Even so, the two ETFs remain sharply higher for the year. The equal-weighted XBI ETF has rallied 26 percent in 2019, tracking for its best quarter ever, while the market-cap weighted IBB ETF has gained 18 percent.
David Nadig, managing director of ETF.com, said if an investor wants exposure to biotech, one of those ETFs stands above the other.
“If you’re playing biotech, you’re counting on little companies doing something amazing and hopefully getting bought by a big company,” Nadig said Monday on CNBC’s “ETF Edge.” “We saw that in the last couple of weeks when Spark Therapeutics got bought by Roche, that was a significant position in XBI. It’s barely in IBB.”

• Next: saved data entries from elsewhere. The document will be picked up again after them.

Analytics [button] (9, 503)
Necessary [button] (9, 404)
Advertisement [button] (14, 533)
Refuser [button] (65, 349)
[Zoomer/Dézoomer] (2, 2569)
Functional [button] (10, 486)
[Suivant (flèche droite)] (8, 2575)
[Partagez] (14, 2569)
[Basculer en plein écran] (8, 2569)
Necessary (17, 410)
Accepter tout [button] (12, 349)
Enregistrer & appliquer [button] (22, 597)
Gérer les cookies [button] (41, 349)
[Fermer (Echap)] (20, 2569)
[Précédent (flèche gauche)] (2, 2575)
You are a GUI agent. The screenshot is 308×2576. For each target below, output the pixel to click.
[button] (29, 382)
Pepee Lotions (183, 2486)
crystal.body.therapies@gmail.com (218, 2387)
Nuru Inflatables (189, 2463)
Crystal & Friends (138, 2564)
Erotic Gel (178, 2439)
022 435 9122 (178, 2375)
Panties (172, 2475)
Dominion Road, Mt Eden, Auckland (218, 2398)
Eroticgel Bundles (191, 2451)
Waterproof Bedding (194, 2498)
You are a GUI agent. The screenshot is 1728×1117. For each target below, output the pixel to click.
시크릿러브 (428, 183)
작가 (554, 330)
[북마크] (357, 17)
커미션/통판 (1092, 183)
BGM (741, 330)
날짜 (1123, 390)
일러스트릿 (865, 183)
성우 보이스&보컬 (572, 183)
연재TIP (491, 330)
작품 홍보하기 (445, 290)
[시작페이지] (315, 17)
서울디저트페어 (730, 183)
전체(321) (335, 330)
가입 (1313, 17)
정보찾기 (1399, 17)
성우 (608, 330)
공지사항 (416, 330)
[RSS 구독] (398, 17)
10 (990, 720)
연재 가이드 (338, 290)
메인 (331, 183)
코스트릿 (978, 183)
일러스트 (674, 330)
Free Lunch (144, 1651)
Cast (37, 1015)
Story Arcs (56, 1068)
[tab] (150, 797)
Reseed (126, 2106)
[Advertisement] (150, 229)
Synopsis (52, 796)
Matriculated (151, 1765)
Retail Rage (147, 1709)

Spark Therapeutics is up nearly 190 percent this year. While it only has a $4.27 billion market cap, it holds a 3 percent weighting in the XBI ETF.
“So if you want those small-cap winners, you have to go with something that’s equal weighted,” added Nadig.
To Ben Johnson, director of global ETF research at Morningstar, the equal-weighted XBI ETF offers big returns, but volatility in the biotech segment means investors need to have a strong stomach.
“I think if you’re going to take a punt on this sector, to spread your bets evenly in an equal weighted portfolio is probably not that bad of an idea,” Johnson said Monday on “ETF Edge.” “But, understand that you’re going to get more exposure to smaller names which are going to be even more volatile within an industry that is incredibly volatile to begin with so load up on those tums.”
While the XBI ETF is up 26 percent this quarter, it tumbled 25 percent in the fourth quarter of 2018. In fact, in the past year, the ETF has closed more than 3 percent higher or lower more than 30 times.
“Unless your name is Marty McFly, you’re probably not all that well-suited to be playing the biotech space,” added Johnson. “I would suggest that if you own a broad U.S. stock market ETF like ITOT, SCHB, or VTI, that you’ve already got 3 percent of that portfolio that’s exposed to the segment. … Just let the market do the heavy lifting for you.”